WP-Cron does not run continuously. By default, the wp-cron.php fires on every page load, which on high-traffic sites can cause problems. If a site doesn’t have enough PHP workers, sometimes a request will come in, WordPress will spawn the cron, but the cron has to wait for the worker, and therefore just sits there.

The reverse scenario is also true. If a site doesn’t have a lot of traffic, schedules could be missed due to the fact that no one has loaded a page.

A better approach is to disable WP-Cron and use the system cron instead. This runs on a pre-defined schedule and is even recommended in the official Plugin handbook.

How to Disable WP-Cron

To disable the WordPress Cron, add the following to your wp-config.php file, just before the line that says “That’s all, stop editing! Happy blogging.” Note: This disables it from running on page load, not when you call it directly via wp-cron.php.

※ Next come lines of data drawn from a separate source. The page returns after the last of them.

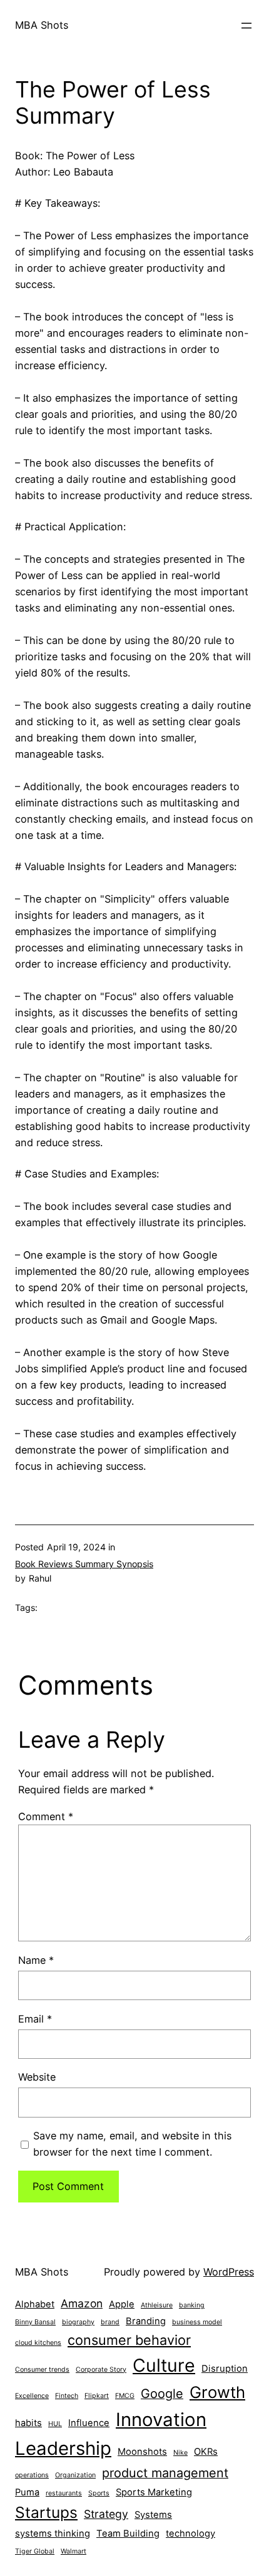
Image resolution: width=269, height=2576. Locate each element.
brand (110, 2322)
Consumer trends (42, 2369)
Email (35, 2019)
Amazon (82, 2303)
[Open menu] (246, 25)
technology (190, 2533)
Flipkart (96, 2396)
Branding (146, 2321)
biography (78, 2322)
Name (36, 1960)
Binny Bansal (35, 2322)
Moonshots (142, 2451)
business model (197, 2322)
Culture (164, 2365)
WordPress (228, 2272)
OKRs (206, 2451)
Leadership (63, 2448)
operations (32, 2475)
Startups (46, 2512)
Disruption (224, 2368)
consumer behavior (129, 2340)
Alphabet (34, 2304)
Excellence (32, 2396)
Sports (98, 2493)
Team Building (128, 2533)
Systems (153, 2514)
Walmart (73, 2551)
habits (28, 2423)
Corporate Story (101, 2369)
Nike (180, 2453)
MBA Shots (41, 25)
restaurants (64, 2493)
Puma (27, 2492)
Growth (217, 2392)
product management (165, 2472)
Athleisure (157, 2305)
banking (192, 2305)
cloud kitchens (38, 2343)
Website (37, 2077)
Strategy (106, 2513)
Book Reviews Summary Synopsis (84, 1563)
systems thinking (52, 2533)
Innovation (161, 2419)
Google (162, 2393)
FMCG (124, 2396)
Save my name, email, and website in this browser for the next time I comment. (132, 2143)
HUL (55, 2424)
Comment (45, 1816)
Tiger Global (34, 2551)
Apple (121, 2304)
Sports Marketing (154, 2492)
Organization (75, 2475)
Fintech (66, 2396)
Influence (88, 2423)
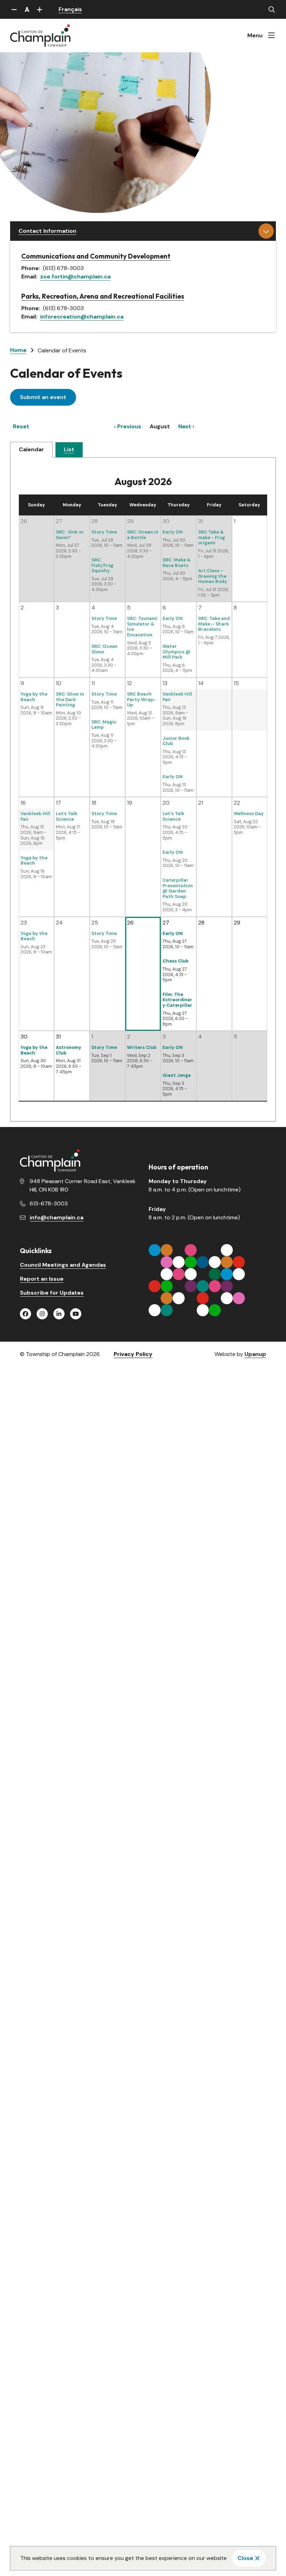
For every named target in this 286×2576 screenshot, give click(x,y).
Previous (129, 426)
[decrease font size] (14, 9)
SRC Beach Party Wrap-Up (141, 699)
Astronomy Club (68, 1050)
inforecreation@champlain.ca (81, 316)
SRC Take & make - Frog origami (211, 537)
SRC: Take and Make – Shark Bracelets (214, 623)
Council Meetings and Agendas (63, 1264)
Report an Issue (41, 1278)
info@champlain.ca (56, 1217)
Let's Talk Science (174, 816)
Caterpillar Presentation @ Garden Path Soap (178, 888)
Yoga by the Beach (34, 697)
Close (245, 2558)
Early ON (173, 532)
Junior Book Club (176, 741)
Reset (21, 426)
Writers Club (142, 1047)
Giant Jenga (177, 1075)
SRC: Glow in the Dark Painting (70, 699)
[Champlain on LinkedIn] (59, 1313)
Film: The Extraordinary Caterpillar (177, 999)
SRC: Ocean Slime (104, 649)
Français (70, 9)
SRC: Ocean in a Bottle (142, 534)
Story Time (104, 532)
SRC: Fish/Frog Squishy (102, 565)
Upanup (255, 1354)
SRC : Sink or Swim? (70, 534)
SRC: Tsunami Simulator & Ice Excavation (142, 626)
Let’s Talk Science (66, 816)
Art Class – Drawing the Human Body (212, 576)
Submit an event (43, 397)
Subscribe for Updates (52, 1292)
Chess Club (176, 961)
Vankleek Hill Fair (177, 697)
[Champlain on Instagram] (42, 1313)
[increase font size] (39, 9)
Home (18, 350)
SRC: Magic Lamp (103, 724)
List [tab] (69, 449)
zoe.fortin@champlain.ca (75, 276)
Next (184, 426)
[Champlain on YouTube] (75, 1313)
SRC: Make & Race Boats (177, 562)
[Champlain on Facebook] (25, 1313)
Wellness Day (249, 813)
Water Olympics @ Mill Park (176, 651)
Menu (255, 35)
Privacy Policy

define('DISABLE_WP_CRON', true);
Disable WP-Cron

How to Schedule System Cron

Step 1

Log in to cPanel. In the Advanced section, click on Cron Jobs.

cPanel cron jobs

Step 2

Under the Add New Cron Job section, you can choose from a number of different pre-defined schedules, such as twice per hour or once per week. Your hosting provider most likely has a limit on how often they allow cron jobs to be run. Twice per hour is a common setting for shared hosts.

cPanel cron job settings

Step 3

Add the following command. Replace https://domain.com with your domain name. This command might vary slightly based on how your hosting is configured. Then click on “Add New Cron Job.”

wget -q -O - https://domain.com/wp-cron.php?doing_wp_cron >/dev/null 2>&1

Note: The >/dev/null 2>&1 part of the command above disables email notifications.